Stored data
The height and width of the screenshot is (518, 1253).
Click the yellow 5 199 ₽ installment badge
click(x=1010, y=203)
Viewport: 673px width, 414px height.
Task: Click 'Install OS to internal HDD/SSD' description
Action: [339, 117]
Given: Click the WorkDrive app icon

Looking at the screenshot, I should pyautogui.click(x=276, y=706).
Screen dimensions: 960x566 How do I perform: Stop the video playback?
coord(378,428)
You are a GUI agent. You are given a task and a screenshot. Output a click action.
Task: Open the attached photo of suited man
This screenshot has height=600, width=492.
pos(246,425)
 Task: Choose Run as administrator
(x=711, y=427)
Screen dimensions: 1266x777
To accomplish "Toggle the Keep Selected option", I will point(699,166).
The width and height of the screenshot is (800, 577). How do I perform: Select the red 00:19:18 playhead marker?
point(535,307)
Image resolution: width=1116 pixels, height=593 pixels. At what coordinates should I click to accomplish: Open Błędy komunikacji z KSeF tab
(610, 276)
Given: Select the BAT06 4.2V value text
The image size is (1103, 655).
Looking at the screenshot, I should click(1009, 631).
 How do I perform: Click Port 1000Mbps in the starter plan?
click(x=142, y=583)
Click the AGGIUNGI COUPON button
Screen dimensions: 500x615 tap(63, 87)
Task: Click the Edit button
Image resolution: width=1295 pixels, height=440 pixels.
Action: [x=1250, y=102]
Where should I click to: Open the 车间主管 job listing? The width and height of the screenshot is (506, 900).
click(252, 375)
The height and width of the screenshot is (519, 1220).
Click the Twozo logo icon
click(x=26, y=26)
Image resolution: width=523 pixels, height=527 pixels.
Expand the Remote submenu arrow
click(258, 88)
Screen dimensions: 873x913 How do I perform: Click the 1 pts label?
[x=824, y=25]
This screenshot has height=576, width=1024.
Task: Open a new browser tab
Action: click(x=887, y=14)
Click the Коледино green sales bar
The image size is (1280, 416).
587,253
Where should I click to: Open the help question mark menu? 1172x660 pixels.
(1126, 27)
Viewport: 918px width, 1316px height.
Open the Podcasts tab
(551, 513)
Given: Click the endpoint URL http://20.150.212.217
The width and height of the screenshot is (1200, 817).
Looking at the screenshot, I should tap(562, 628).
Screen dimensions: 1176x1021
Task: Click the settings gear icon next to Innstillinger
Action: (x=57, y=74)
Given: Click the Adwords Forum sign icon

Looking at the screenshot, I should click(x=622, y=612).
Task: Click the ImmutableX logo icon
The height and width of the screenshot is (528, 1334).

**WHAT IS EXPECTED**
Return exactly the lines of the data, and only those, from the line with "Click the Twozo logo icon" through the last line, inclusive.

**EXERCISE RESULT**
Click the Twozo logo icon
click(x=26, y=26)
Image resolution: width=523 pixels, height=527 pixels.
Expand the Remote submenu arrow
click(258, 88)
Screen dimensions: 873x913 How do I perform: Click the 1 pts label?
[x=824, y=25]
This screenshot has height=576, width=1024.
Task: Open a new browser tab
Action: click(x=887, y=14)
Click the Коледино green sales bar
The image size is (1280, 416).
587,253
Where should I click to: Open the help question mark menu? 1172x660 pixels.
(1126, 27)
Viewport: 918px width, 1316px height.
Open the Podcasts tab
(551, 513)
Given: Click the endpoint URL http://20.150.212.217
The width and height of the screenshot is (1200, 817).
Looking at the screenshot, I should tap(562, 628).
Screen dimensions: 1176x1021
Task: Click the settings gear icon next to Innstillinger
Action: (x=57, y=74)
Given: Click the Adwords Forum sign icon

Looking at the screenshot, I should click(x=622, y=612).
Task: Click the ImmutableX logo icon
The height and width of the screenshot is (528, 1334).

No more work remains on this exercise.